Women are amazing. We are seekers of everything wonderful. We want everything to be just perfect, from the temperature in our newborn baby’s room, to the color and length of the curtains in the living room.
We are both nurturing and fierce. We can nurse a newborn with tenderness, and then turn around and defend them with every beat of our heart. We are beautiful and strong, we are humble and wise, and we are witty and resourceful. We can multitask, make a dump look like the Marriott in a matter of hours, and make a home that is both peaceful and centered around love and respect.
Women are incredible. Can I get an amen?
Here’s the unfortunate part: In a time when women should be coming together, and rallying for love and change for OUR children, we are more divided than ever. If you don’t believe me, visit the comment section of any parenting article on Facebook. We are constantly dividing ourselves based on medical choices, parenting styles, parenting choices, lifestyle choices, personality traits, and preferences. I like to think I’m fairly self-aware, but sometimes even I get caught up in the pettiest things.

— Task directions —
Rewrite the passage about women from "We are both" to "get an amen?", putting "Ritz" in place of "Marriott".

— The data —

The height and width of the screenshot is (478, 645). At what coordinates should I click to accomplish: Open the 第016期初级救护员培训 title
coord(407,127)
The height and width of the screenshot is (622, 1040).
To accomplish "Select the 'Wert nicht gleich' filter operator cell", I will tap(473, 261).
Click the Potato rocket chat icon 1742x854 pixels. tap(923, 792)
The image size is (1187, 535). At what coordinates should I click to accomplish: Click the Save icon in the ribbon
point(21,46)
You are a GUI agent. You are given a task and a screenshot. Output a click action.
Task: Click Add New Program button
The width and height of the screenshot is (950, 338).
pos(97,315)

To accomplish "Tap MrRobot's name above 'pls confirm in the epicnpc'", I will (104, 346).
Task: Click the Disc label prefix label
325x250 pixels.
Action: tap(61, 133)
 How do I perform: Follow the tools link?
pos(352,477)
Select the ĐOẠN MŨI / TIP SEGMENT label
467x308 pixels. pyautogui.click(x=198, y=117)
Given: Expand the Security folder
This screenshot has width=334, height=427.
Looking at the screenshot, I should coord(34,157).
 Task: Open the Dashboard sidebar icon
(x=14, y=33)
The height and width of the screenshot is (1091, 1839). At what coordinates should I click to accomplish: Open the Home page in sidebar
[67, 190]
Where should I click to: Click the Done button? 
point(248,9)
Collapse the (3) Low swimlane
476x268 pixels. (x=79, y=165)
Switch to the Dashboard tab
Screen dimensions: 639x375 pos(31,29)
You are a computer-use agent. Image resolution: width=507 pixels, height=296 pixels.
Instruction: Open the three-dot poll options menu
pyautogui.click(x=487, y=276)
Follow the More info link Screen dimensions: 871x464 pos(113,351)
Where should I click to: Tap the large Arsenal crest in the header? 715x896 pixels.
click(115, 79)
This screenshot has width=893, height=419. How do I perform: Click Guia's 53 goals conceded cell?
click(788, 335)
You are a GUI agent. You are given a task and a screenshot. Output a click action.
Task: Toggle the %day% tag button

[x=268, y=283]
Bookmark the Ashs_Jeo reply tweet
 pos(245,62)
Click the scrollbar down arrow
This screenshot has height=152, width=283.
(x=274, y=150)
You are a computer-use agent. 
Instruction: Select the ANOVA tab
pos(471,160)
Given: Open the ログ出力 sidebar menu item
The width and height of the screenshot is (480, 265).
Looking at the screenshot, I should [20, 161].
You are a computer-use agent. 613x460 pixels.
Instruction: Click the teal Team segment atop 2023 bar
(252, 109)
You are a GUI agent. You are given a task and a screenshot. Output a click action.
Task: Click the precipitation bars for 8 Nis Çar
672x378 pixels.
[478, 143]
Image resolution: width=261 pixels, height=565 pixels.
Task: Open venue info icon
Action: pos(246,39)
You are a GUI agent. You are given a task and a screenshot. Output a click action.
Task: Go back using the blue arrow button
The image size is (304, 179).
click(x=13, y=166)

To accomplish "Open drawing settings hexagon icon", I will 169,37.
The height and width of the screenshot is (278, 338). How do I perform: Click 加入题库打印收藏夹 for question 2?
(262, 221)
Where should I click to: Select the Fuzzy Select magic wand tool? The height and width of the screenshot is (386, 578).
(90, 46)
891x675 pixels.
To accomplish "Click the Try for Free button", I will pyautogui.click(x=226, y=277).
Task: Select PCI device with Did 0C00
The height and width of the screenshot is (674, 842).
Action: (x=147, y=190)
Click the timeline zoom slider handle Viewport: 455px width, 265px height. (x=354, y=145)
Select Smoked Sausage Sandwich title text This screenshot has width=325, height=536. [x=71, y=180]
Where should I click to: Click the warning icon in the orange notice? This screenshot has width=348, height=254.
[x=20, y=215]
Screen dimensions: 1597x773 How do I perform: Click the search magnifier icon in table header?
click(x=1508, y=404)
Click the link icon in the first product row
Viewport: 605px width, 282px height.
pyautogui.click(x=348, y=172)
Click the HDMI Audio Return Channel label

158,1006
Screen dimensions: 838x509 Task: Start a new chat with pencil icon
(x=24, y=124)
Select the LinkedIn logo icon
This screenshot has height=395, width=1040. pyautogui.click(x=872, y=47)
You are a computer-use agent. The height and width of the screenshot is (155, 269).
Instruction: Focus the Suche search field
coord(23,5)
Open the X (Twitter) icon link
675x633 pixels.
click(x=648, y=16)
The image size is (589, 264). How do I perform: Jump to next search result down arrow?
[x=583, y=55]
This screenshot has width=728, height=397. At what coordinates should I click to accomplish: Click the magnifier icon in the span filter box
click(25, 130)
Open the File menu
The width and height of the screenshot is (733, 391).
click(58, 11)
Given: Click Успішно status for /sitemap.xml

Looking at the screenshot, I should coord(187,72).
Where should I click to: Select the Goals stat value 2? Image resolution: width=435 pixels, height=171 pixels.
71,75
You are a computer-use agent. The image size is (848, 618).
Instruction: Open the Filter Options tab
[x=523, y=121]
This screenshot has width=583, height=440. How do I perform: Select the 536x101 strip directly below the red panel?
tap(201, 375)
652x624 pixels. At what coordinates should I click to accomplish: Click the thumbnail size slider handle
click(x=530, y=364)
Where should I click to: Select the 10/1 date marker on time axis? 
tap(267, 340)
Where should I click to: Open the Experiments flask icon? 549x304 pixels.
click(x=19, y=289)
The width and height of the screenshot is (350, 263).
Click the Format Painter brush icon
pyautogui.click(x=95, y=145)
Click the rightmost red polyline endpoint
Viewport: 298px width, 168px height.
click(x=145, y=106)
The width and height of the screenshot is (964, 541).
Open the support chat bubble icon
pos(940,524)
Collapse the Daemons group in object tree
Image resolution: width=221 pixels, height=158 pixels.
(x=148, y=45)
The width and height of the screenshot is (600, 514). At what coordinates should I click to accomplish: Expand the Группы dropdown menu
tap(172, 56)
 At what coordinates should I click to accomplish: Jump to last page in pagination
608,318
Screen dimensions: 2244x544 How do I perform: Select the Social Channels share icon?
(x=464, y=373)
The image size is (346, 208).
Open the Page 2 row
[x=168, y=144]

— Output below —
We are both nurturing and fierce. We can nurse a newborn with tenderness, and then turn around and defend them with every beat of our heart. We are beautiful and strong, we are humble and wise, and we are witty and resourceful. We can multitask, make a dump look like the Ritz in a matter of hours, and make a home that is both peaceful and centered around love and respect.
Women are incredible. Can I get an amen?